With further delays in the political process increasing the risk of a hard Brexit, businesses can’t afford to wait and need to plan for an increased prospect of a hard Brexit scenario, according to Michael Jackson, Managing Partner of leading Irish law firm, Matheson.

Jackson was speaking at the Financial Times “Brexit and Beyond” Summit in London yesterday. He went on to explain the further increase in volume and breadth of Brexit related matters that Matheson were working on over the first half of 2018. This increase in activity from businesses planning for a Brexit aftermath is consistent with a poll of delegates taken at the FT Summit that found that just 4% of attendees believed that ‘the UK would be better off after Brexit’ and 96% disagreeing with that statement.

Also delivering a keynote address at the FT Summit was Helen McEntee TD Minister of State for European Affairs. Speaking with Michael Jackson as part of Matheson’s Business Beyond Brexit Interview Series, Minster McEntee discussed EU support for the Irish position on the border: 

“The Irish and EU position on the border has been and remains the same.  In fact, the support from the EU for the Irish position has strengthened over time.  My colleagues in the EU recognise the political, economic and social importance of the border issues, they know that the EU project at its heart was a peace process.  The Irish position on the border won’t be changing  - and I believe that the EU position won’t either, regardless of the UK political pressures at the moment.”

Speaking on Brexit yesterday, Michael Jackson said:

“While one might expect a coolness to Brexit in the City, it is remarkable that just 4% of delegates at the cross-sectoral FT Brexit Summit in London today think that the UK would be better off after Brexit. In many ways, this reflects the challenges businesses are facing as they deal with the immediate consequences of planning for all Brexit scenarios.  While all parties still hope for a deal that accommodates all sides and which builds on the strong bonds that already exist between Ireland and the UK - and the UK and the rest of the EU - the reality today, 9 months out from the target date for a final deal, is that businesses have to make Brexit planning choices and are making them now. They can’t wait for the political process to catch up with their business planning challenges.

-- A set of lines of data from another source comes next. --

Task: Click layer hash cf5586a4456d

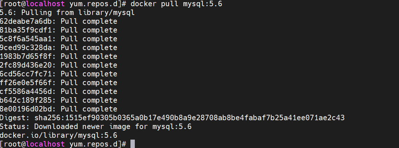Action: coord(28,92)
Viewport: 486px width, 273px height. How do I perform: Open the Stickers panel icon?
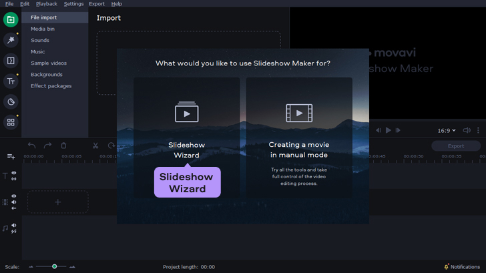(x=11, y=101)
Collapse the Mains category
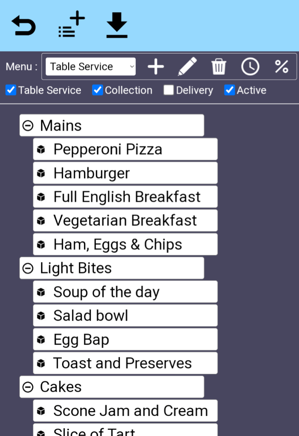Image resolution: width=299 pixels, height=436 pixels. click(x=28, y=125)
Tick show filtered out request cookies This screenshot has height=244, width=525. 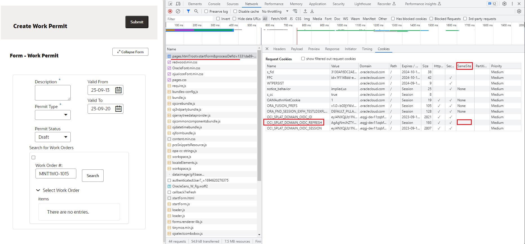coord(303,59)
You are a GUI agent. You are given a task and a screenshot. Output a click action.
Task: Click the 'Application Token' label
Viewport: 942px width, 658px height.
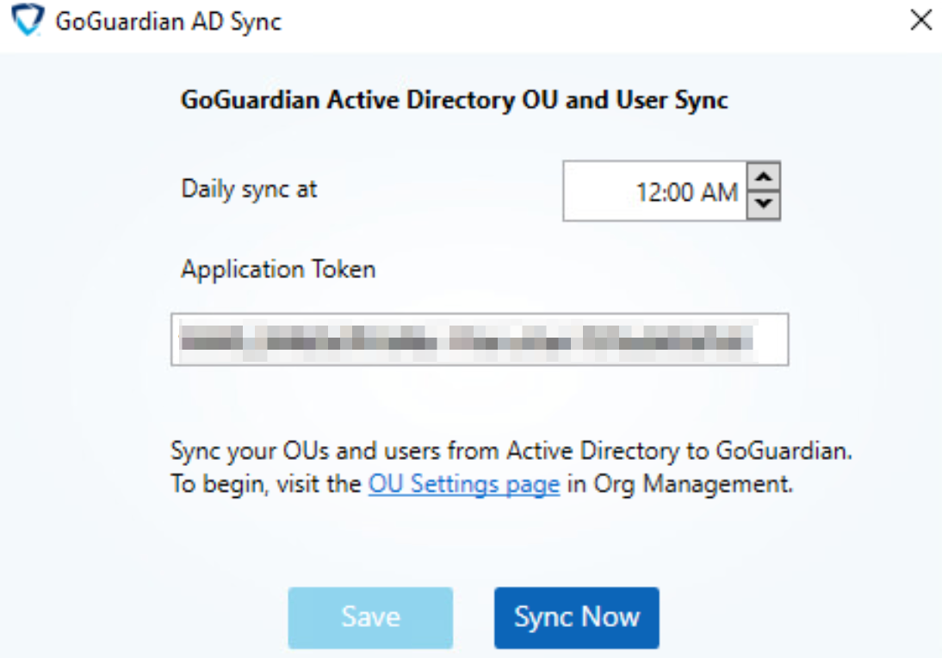coord(278,270)
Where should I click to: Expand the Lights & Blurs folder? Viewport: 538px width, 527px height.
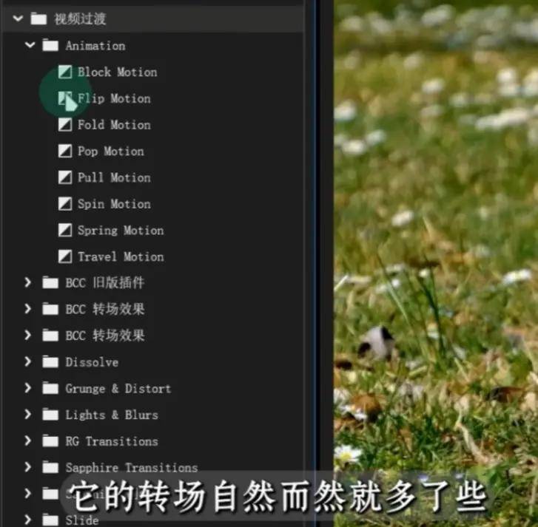(28, 415)
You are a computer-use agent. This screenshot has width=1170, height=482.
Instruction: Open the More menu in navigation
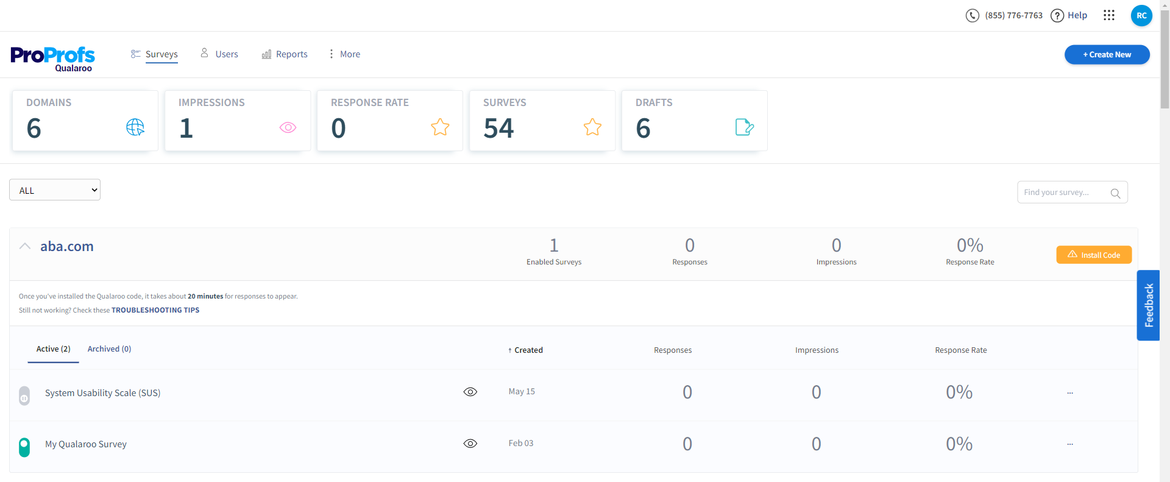[344, 54]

Matheson has seen a significant increase in Brexit matters that we are working on and the sectors involved have broadened, particularly in the last 6 months. In the first year or so after the Brexit vote financial services companies were to the fore in planning for a post Brexit landscape and started looking at Ireland as a base for new operations.  However in the last 6 months we have seen an increase in new matters related to the pharma, food and tech sectors. Businesses can’t wait any longer, they are making the decisions now to Brexit proof their operations.”